1. Really This useful adverb, which Ayres-Deets illustrates with the (putatively bad) example The swimmer really performed admirably, has two meanings. First, it can be an intensificatory modifier, adding an extra helping of emphasis and enthusiasm–and I hope I never see the day when emphasis and enthusiasm are extinguished by the cold, grey hand of writing tuition.

But really can also serve (much like actually) as an adjunct expressing trans-world locational information. It’s used to contrast the real world with a fictive one. There’s nothing redundant or trivial about doing this: When I say He imagined she would be clumsy, but she really performed admirably I mean that the clumsiness claim held only in the world of his imagining; here in the real world her performance was admirable. Humans spend much time discussing hypothetical or imagined worlds. Sometimes they need to be brought back to earth with a world-shifting adverb.

2. Things & stuff Things are entities that can be individuated; stuff is abstract or concrete substance that cannot be. But we don’t always want to sound like Oxford metaphysicians.

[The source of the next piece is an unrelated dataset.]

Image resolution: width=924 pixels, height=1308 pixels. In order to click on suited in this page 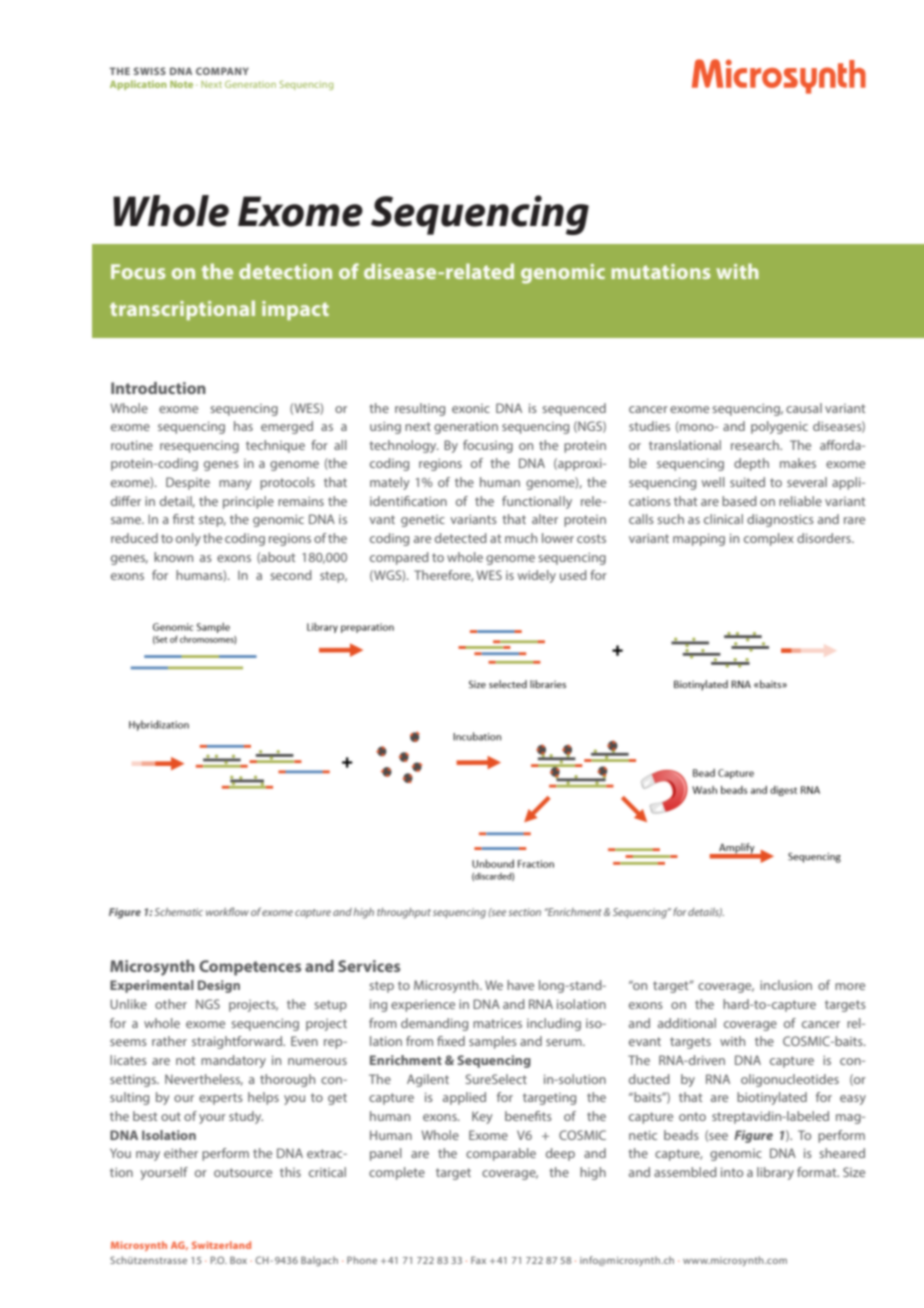, I will do `click(747, 482)`.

Look at a couple of concrete examples, plucked from Bram Stoker’s Dracula (the text happens to be on my laptop). Jonathan Harker’s journal records a a terrified old peasant woman as saying: “Do you not know that to-night, when the clock strikes midnight, all the evil things in the world will have full sway?” Things, because who knows the correct terms for the horrors that might stalk Transylvania at midnight on St. George’s Eve. Later on, Dr. Seward’s journal describes Van Helsing sealing the vampire Lucy Westenra’s tomb with “some whitish stuff, like dough or putty.” Seward writes stuff because at the time he has no idea what Van Helsing is using (a paste of consecrated communion bread). These word choices aren’t sabotaging Stoker’s writing! Sometimes you need generic terms.

The “bad” example Ayres-Deets presents for things and stuff is: “The article said a lot of things and stuff.” Certainly, that sounds inept (for one thing, the phrase and stuff is an extremely informal substitute for the etc. of academic English). But simply banning the two most basic terms for discrete objects and nondiscrete material is no way to sensitize students to the norms of academic English.

3. Believe, etc. Prefixing every statement you make with an announcement that it’s a personal belief, feeling, or opinion is a mistake, of course. But again, prohibition isn’t the answer. Sometimes it should be made explicit that a personal reaction is being expressed, and sometimes not.

4. Passives The article condemns the word-forms was, is, are, and am (missing were by mistake), but the motive immediately becomes clear: It’s another standard-issue condemnation of passive voice. The passive is called “unnecessarily complex”; it is “less engaging and requires the writer to use more words per sentence”; it “forces the reader to do more work to get to the same conclusion” instead of using “short, punctuated sentences that get to the point.”

None of this is true. Some passives are longer and others shorter; some are clunky or hard to understand, and others aren’t. (For a detailed critique of the familiar hogwash see my “Fear and loathing of the English passive”). An added note that “passive voice does have its place” and “not every form of ‘to be’ represents passive voice” only underscores the fact that this whole misguided warning about the passive bogeyman is bunk.

5. Very The final proposal simply proscribes the most basic positive intensifier for gradable adjectives and adverbs in English. If you truly believe no distinction need be drawn between hot water and very hot water, then all I can say is that you shouldn’t be the one to give the baby a bath.

Don’t think I oppose writing advice. I emphatically agree that novice writers should be encouraged to steer clear of vagueness, overuse of intensifiers or emphasis, needlessly tagging claims as personal opinion, and so on. But the judgments are delicate, and call for careful elucidation and thoughtful exemplification. Blanket word prohibition as a substitute for thoughtful style advice is just dumb. Very dumb. It is a thing that I really don’t believe writing instructors should be encouraged to engage in.